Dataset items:
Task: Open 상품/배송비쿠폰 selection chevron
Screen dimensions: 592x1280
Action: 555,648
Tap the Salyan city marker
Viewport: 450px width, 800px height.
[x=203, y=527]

### GOAL OF THE EXERCISE
A reply that repeats all the data exactly is required.

### EXERCISE OUTPUT
Task: Open 상품/배송비쿠폰 selection chevron
Screen dimensions: 592x1280
Action: 555,648
Tap the Salyan city marker
Viewport: 450px width, 800px height.
[x=203, y=527]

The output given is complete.